## Data for the task:

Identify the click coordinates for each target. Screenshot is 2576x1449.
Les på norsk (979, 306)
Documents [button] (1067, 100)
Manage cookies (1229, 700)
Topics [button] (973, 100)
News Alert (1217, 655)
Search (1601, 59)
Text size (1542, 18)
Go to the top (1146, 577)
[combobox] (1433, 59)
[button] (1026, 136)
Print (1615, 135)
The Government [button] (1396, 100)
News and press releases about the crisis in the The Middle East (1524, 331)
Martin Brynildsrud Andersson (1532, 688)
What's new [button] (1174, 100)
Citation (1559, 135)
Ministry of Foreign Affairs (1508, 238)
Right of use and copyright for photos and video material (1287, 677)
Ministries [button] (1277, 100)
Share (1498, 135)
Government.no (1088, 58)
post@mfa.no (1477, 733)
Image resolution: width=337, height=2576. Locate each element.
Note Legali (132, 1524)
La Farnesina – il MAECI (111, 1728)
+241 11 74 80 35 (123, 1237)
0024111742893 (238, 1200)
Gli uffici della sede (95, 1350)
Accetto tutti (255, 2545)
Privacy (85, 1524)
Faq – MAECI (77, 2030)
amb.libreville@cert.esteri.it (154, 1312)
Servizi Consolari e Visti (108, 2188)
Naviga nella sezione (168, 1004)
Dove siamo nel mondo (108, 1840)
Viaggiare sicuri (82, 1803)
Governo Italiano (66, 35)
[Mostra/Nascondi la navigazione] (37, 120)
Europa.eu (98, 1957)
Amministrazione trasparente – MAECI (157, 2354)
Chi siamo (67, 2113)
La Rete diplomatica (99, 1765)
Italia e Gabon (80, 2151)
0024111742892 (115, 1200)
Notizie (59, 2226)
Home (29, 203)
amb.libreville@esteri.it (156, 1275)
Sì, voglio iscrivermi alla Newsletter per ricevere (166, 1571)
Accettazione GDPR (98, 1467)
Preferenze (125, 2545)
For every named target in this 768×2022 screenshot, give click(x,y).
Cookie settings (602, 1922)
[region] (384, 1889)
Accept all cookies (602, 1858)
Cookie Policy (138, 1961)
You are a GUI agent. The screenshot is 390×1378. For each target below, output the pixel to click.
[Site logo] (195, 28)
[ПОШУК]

## Work task:
Output exactly the span of lines beginning at the first line of the records and ending at the line that holds "Citation (1559, 135)", inclusive, with no other text.

## Response:
Identify the click coordinates for each target. Screenshot is 2576x1449.
Les på norsk (979, 306)
Documents [button] (1067, 100)
Manage cookies (1229, 700)
Topics [button] (973, 100)
News Alert (1217, 655)
Search (1601, 59)
Text size (1542, 18)
Go to the top (1146, 577)
[combobox] (1433, 59)
[button] (1026, 136)
Print (1615, 135)
The Government [button] (1396, 100)
News and press releases about the crisis in the The Middle East (1524, 331)
Martin Brynildsrud Andersson (1532, 688)
What's new [button] (1174, 100)
Citation (1559, 135)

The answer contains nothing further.